__Aim of the exercise__. Format the records from the line with "Click the green" up to and including the line with "Click the Google logo in the corner 20,353" as a numbered list, leaving out blank lines and all other records.

__Data for processing__.
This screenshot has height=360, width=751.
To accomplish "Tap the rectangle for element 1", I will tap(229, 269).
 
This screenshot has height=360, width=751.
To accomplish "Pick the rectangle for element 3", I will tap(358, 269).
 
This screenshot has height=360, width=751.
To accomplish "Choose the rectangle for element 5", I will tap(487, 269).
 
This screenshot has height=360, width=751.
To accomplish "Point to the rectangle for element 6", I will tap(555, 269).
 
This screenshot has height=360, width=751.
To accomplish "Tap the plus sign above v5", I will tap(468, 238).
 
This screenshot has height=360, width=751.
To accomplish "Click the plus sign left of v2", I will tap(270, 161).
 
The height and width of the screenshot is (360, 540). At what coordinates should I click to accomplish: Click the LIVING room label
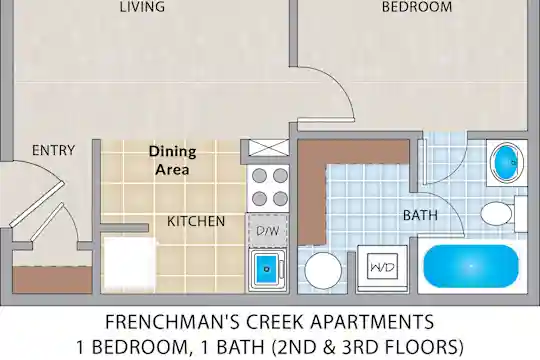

...

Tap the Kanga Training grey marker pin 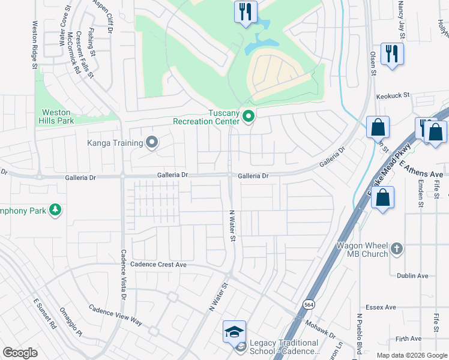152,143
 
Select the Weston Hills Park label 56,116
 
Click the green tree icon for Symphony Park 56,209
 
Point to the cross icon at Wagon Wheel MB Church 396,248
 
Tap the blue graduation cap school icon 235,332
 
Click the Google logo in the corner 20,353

__Task result__.
1. Click the green tree icon for Symphony Park 56,209
2. Point to the cross icon at Wagon Wheel MB Church 396,248
3. Tap the blue graduation cap school icon 235,332
4. Click the Google logo in the corner 20,353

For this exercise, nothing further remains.